> Work to be completed
Transcribe the entries that follow, word for word.

(Records contained in a dataset)
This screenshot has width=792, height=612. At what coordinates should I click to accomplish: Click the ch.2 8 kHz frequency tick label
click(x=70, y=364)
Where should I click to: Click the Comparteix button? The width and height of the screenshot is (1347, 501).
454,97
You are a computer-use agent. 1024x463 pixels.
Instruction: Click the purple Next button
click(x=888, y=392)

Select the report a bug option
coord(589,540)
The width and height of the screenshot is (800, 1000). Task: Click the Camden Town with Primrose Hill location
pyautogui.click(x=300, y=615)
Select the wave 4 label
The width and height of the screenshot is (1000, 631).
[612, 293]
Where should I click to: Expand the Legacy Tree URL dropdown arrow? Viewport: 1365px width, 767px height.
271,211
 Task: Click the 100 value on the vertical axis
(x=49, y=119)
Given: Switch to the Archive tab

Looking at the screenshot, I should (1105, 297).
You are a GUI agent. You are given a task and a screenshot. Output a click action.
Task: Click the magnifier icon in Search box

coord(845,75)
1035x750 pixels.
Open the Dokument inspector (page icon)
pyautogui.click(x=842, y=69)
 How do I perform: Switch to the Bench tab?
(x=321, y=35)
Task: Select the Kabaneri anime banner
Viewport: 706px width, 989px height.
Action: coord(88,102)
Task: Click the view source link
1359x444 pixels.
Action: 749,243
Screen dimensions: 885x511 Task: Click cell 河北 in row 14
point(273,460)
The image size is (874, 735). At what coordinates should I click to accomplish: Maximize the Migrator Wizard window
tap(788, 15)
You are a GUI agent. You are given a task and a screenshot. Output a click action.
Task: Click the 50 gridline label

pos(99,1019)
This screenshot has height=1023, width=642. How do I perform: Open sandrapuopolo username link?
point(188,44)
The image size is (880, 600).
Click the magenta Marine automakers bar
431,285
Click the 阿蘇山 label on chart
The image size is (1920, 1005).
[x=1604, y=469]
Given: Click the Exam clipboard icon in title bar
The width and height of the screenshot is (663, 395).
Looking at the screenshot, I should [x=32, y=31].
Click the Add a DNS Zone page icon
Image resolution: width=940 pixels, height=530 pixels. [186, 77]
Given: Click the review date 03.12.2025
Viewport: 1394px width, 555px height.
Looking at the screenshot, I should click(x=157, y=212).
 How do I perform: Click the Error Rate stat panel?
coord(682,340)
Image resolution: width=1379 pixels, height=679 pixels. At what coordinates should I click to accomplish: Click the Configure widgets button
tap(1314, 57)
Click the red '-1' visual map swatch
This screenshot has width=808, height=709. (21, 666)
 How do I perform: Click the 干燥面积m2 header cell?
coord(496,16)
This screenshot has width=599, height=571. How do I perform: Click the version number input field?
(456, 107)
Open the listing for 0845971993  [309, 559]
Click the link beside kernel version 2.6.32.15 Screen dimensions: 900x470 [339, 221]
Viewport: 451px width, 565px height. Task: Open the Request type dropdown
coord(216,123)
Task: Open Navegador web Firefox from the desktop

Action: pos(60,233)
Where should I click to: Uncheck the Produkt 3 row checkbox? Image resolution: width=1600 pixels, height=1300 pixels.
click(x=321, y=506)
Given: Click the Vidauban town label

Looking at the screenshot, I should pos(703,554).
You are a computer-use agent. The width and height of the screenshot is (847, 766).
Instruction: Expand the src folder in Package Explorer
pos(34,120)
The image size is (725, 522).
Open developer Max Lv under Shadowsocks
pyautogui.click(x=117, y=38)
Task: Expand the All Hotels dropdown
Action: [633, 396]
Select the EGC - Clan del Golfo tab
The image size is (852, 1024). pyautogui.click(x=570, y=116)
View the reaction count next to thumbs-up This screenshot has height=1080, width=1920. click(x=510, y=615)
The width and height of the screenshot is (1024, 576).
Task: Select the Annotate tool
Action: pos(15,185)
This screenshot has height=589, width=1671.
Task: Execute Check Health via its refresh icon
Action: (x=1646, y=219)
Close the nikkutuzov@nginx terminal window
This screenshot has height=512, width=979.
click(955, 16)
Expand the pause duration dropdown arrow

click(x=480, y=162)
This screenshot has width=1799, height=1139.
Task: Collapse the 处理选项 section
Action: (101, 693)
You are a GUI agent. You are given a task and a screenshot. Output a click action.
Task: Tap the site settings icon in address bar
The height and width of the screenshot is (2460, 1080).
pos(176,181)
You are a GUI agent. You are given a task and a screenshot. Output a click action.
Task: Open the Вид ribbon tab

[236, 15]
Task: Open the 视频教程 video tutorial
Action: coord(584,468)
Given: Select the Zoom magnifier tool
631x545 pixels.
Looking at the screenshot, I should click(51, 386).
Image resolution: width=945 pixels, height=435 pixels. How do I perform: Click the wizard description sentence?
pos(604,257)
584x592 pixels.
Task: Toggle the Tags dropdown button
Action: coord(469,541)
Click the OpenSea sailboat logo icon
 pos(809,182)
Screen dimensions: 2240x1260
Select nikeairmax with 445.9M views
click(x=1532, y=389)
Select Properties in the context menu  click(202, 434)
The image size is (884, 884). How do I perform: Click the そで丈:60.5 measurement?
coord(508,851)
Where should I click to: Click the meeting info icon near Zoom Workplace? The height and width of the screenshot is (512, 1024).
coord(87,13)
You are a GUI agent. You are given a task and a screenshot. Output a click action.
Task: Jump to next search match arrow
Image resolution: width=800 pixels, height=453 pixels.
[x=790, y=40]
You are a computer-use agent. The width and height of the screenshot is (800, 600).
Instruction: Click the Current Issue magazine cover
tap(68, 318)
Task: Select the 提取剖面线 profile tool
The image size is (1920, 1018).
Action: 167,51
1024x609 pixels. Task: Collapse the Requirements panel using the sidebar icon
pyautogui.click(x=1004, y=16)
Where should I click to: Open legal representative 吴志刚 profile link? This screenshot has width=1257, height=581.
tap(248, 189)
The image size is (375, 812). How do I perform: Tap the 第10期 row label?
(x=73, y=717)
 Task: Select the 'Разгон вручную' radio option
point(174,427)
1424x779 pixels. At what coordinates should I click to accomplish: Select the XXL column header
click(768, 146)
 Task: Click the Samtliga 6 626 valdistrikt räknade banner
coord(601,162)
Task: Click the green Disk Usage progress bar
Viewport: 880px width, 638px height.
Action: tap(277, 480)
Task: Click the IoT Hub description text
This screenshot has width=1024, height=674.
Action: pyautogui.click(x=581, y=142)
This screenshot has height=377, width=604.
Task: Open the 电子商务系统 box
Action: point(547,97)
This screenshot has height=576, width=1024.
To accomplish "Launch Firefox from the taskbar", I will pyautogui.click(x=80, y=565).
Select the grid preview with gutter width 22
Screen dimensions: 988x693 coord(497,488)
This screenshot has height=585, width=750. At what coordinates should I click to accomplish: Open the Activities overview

> Solution for this problem
This screenshot has width=792, height=612. At what coordinates should I click to accomplish: Click the ch.2 8 kHz frequency tick label
click(x=70, y=364)
Where should I click to: Click the Comparteix button? The width and height of the screenshot is (1347, 501).
454,97
You are a computer-use agent. 1024x463 pixels.
Instruction: Click the purple Next button
click(x=888, y=392)

Select the report a bug option
coord(589,540)
The width and height of the screenshot is (800, 1000). Task: Click the Camden Town with Primrose Hill location
pyautogui.click(x=300, y=615)
Select the wave 4 label
The width and height of the screenshot is (1000, 631).
[612, 293]
Where should I click to: Expand the Legacy Tree URL dropdown arrow? Viewport: 1365px width, 767px height.
271,211
 Task: Click the 100 value on the vertical axis
(x=49, y=119)
Given: Switch to the Archive tab

Looking at the screenshot, I should (1105, 297).
You are a GUI agent. You are given a task and a screenshot. Output a click action.
Task: Click the magnifier icon in Search box

coord(845,75)
1035x750 pixels.
Open the Dokument inspector (page icon)
pyautogui.click(x=842, y=69)
 How do I perform: Switch to the Bench tab?
(x=321, y=35)
Task: Select the Kabaneri anime banner
Viewport: 706px width, 989px height.
Action: coord(88,102)
Task: Click the view source link
1359x444 pixels.
Action: 749,243
Screen dimensions: 885x511 Task: Click cell 河北 in row 14
point(273,460)
The image size is (874, 735). At what coordinates should I click to accomplish: Maximize the Migrator Wizard window
tap(788, 15)
You are a GUI agent. You are given a task and a screenshot. Output a click action.
Task: Click the 50 gridline label

pos(99,1019)
This screenshot has height=1023, width=642. How do I perform: Open sandrapuopolo username link?
point(188,44)
The image size is (880, 600).
Click the magenta Marine automakers bar
431,285
Click the 阿蘇山 label on chart
The image size is (1920, 1005).
[x=1604, y=469]
Given: Click the Exam clipboard icon in title bar
The width and height of the screenshot is (663, 395).
Looking at the screenshot, I should [x=32, y=31].
Click the Add a DNS Zone page icon
Image resolution: width=940 pixels, height=530 pixels. [186, 77]
Given: Click the review date 03.12.2025
Viewport: 1394px width, 555px height.
Looking at the screenshot, I should click(x=157, y=212).
 How do I perform: Click the Error Rate stat panel?
coord(682,340)
Image resolution: width=1379 pixels, height=679 pixels. At what coordinates should I click to accomplish: Click the Configure widgets button
tap(1314, 57)
Click the red '-1' visual map swatch
This screenshot has width=808, height=709. (21, 666)
 How do I perform: Click the 干燥面积m2 header cell?
coord(496,16)
This screenshot has width=599, height=571. How do I perform: Click the version number input field?
(456, 107)
Open the listing for 0845971993  [309, 559]
Click the link beside kernel version 2.6.32.15 Screen dimensions: 900x470 [339, 221]
Viewport: 451px width, 565px height. Task: Open the Request type dropdown
coord(216,123)
Task: Open Navegador web Firefox from the desktop

Action: pos(60,233)
Where should I click to: Uncheck the Produkt 3 row checkbox? Image resolution: width=1600 pixels, height=1300 pixels.
click(x=321, y=506)
Given: Click the Vidauban town label

Looking at the screenshot, I should pos(703,554).
You are a computer-use agent. The width and height of the screenshot is (847, 766).
Instruction: Expand the src folder in Package Explorer
pos(34,120)
The image size is (725, 522).
Open developer Max Lv under Shadowsocks
pyautogui.click(x=117, y=38)
Task: Expand the All Hotels dropdown
Action: [633, 396]
Select the EGC - Clan del Golfo tab
The image size is (852, 1024). pyautogui.click(x=570, y=116)
View the reaction count next to thumbs-up This screenshot has height=1080, width=1920. click(x=510, y=615)
The width and height of the screenshot is (1024, 576).
Task: Select the Annotate tool
Action: pos(15,185)
This screenshot has height=589, width=1671.
Task: Execute Check Health via its refresh icon
Action: (x=1646, y=219)
Close the nikkutuzov@nginx terminal window
This screenshot has height=512, width=979.
click(955, 16)
Expand the pause duration dropdown arrow

click(x=480, y=162)
This screenshot has width=1799, height=1139.
Task: Collapse the 处理选项 section
Action: (101, 693)
You are a GUI agent. You are given a task and a screenshot. Output a click action.
Task: Tap the site settings icon in address bar
The height and width of the screenshot is (2460, 1080).
pos(176,181)
You are a GUI agent. You are given a task and a screenshot. Output a click action.
Task: Open the Вид ribbon tab

[236, 15]
Task: Open the 视频教程 video tutorial
Action: coord(584,468)
Given: Select the Zoom magnifier tool
631x545 pixels.
Looking at the screenshot, I should click(51, 386).
Image resolution: width=945 pixels, height=435 pixels. How do I perform: Click the wizard description sentence?
pos(604,257)
584x592 pixels.
Task: Toggle the Tags dropdown button
Action: coord(469,541)
Click the OpenSea sailboat logo icon
 pos(809,182)
Screen dimensions: 2240x1260
Select nikeairmax with 445.9M views
click(x=1532, y=389)
Select Properties in the context menu  click(202, 434)
The image size is (884, 884). How do I perform: Click the そで丈:60.5 measurement?
coord(508,851)
Where should I click to: Click the meeting info icon near Zoom Workplace? The height and width of the screenshot is (512, 1024).
coord(87,13)
You are a GUI agent. You are given a task and a screenshot. Output a click action.
Task: Jump to next search match arrow
Image resolution: width=800 pixels, height=453 pixels.
[x=790, y=40]
You are a computer-use agent. The width and height of the screenshot is (800, 600).
Instruction: Click the Current Issue magazine cover
tap(68, 318)
Task: Select the 提取剖面线 profile tool
The image size is (1920, 1018).
Action: 167,51
1024x609 pixels. Task: Collapse the Requirements panel using the sidebar icon
pyautogui.click(x=1004, y=16)
Where should I click to: Open legal representative 吴志刚 profile link? This screenshot has width=1257, height=581.
tap(248, 189)
The image size is (375, 812). How do I perform: Tap the 第10期 row label?
(x=73, y=717)
 Task: Select the 'Разгон вручную' radio option
point(174,427)
1424x779 pixels. At what coordinates should I click to accomplish: Select the XXL column header
click(768, 146)
 Task: Click the Samtliga 6 626 valdistrikt räknade banner
coord(601,162)
Task: Click the green Disk Usage progress bar
Viewport: 880px width, 638px height.
Action: tap(277, 480)
Task: Click the IoT Hub description text
This screenshot has width=1024, height=674.
Action: pyautogui.click(x=581, y=142)
This screenshot has height=377, width=604.
Task: Open the 电子商务系统 box
Action: point(547,97)
This screenshot has height=576, width=1024.
To accomplish "Launch Firefox from the taskbar", I will pyautogui.click(x=80, y=565).
Select the grid preview with gutter width 22
Screen dimensions: 988x693 coord(497,488)
This screenshot has height=585, width=750. At what coordinates should I click to accomplish: Open the Activities overview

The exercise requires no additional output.